As an American artist who has lived extensively in Mexico, the USA, Canada, and Italy, I am interested in international borders and their political, social, and environmental impacts. My work is also influenced by other literal and metaphorical boundaries: the paintings themselves cross various artistic borders to establish residency in a no-man’s land between fact and fiction, natural and manufactured, past and present.

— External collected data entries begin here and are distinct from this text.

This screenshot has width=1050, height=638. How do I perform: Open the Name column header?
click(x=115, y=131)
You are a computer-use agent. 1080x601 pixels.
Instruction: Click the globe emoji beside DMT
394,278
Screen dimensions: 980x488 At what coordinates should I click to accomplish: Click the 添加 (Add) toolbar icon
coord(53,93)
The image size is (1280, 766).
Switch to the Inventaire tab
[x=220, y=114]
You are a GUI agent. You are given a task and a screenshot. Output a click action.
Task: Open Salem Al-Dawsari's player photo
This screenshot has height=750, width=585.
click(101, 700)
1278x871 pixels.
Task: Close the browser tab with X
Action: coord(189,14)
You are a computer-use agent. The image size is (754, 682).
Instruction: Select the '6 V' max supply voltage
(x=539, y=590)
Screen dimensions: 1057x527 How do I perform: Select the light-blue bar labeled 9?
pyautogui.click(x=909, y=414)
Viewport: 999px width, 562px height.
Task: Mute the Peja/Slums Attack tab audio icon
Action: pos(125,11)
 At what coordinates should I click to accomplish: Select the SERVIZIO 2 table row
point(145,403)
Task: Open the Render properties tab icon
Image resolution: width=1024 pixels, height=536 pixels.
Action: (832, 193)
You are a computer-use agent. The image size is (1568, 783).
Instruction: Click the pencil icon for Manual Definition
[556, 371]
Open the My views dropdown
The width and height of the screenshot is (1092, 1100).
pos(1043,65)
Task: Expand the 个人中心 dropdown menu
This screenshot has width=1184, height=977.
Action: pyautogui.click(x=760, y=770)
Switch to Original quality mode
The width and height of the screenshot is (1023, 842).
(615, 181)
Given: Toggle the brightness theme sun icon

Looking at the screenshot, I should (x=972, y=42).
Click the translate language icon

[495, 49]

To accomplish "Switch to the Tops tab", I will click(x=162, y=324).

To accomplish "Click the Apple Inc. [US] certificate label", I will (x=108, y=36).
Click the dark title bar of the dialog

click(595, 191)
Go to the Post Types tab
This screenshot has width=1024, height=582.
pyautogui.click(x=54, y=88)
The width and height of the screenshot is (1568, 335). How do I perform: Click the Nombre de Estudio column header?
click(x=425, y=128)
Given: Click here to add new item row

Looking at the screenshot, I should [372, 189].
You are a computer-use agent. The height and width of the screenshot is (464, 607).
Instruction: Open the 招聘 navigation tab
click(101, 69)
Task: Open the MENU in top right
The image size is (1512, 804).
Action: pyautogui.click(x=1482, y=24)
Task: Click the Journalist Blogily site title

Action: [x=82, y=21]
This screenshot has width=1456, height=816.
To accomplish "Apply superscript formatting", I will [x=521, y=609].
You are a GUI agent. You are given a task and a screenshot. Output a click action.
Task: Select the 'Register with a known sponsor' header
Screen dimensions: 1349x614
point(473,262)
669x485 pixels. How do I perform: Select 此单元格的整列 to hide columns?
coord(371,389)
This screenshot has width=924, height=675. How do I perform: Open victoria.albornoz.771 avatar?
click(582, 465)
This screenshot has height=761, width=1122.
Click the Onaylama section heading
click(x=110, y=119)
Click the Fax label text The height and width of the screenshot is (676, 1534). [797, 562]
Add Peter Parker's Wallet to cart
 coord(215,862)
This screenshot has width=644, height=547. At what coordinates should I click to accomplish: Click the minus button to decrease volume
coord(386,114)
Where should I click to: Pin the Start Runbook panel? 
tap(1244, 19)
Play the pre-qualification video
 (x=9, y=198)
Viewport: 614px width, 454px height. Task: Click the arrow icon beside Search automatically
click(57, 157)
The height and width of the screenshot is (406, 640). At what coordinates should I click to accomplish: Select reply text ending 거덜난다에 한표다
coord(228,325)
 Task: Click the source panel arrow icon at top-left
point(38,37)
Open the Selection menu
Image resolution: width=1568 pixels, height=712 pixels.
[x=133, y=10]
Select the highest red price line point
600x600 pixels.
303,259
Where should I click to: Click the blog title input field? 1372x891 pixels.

Since moving to Alberta five years ago, my work has used the local landscape as a meeting place for contrasts. In my paintings, military planes defend and violate geopolitical territories, while wild animals and birds unknowingly cross these borders. Environmental disasters appear side-by-side with tranquil scenes, and native plants and animals meet with invasive species from around the globe. The paintings also contain painterly and formal contradictions, such as representation coexisting with abstraction, and flat colour giving way to deep space. Trompe l’oeil depictions of tape and paper appear to stick to the surface, occupying a completely different reality from the rest of the canvas. These contradictory treatments of paint, space, and imagery all come together to form a complex visual world with multiple possible interpretations. In the end, my work bridges the border between anxiety and hope: fears about war, climate change, and political disarray are balanced by the wonder and immediacy of the visual world, allowing for meaning even in dark times.